[LISTED ENTRIES — start]

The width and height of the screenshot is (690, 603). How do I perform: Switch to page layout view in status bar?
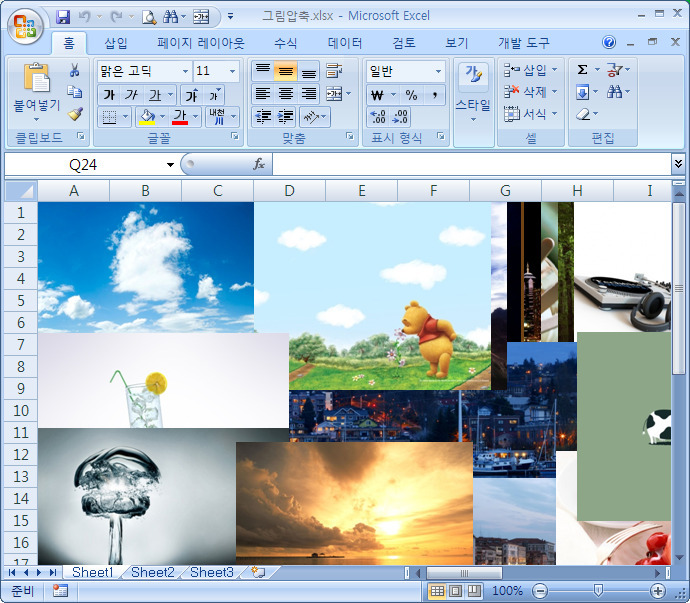456,591
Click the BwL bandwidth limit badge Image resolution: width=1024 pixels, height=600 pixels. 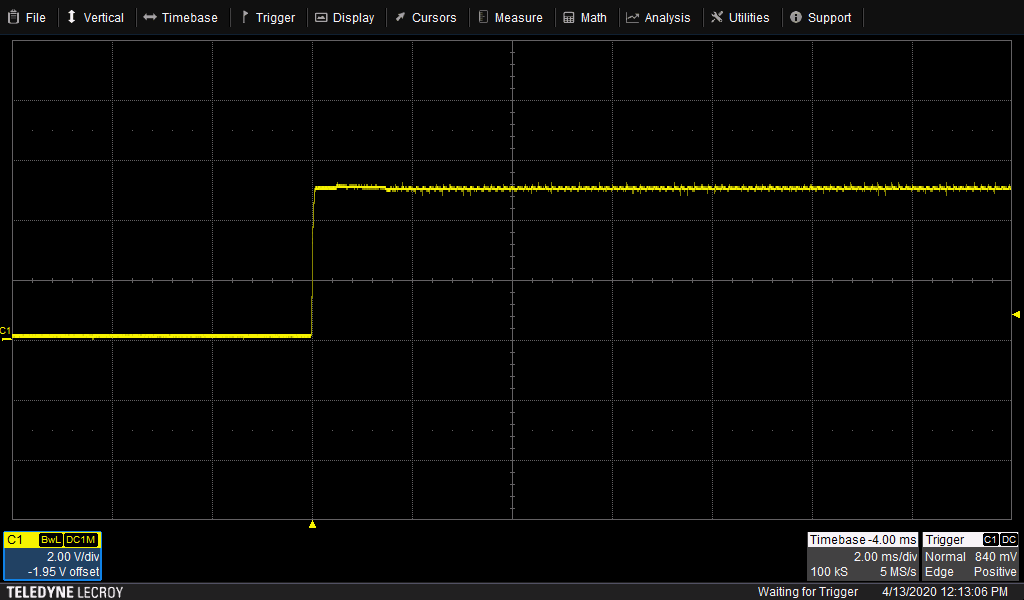[51, 540]
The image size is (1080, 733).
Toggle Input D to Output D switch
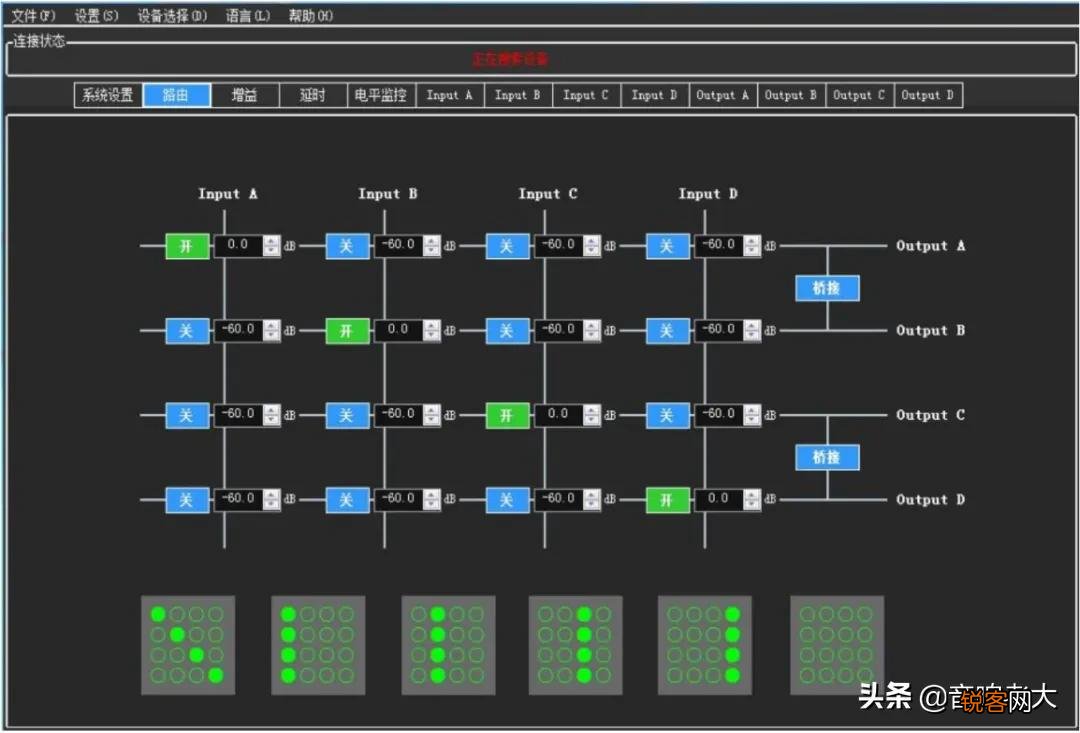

[LISTED ENTRIES — finish]

The reply should consist only of the lines running from the one with "The image size is (1080, 733)." through the end of the material, both included, copied exactly; please omit pictures.

▸ TASK RESPONSE
The image size is (1080, 733).
Toggle Input D to Output D switch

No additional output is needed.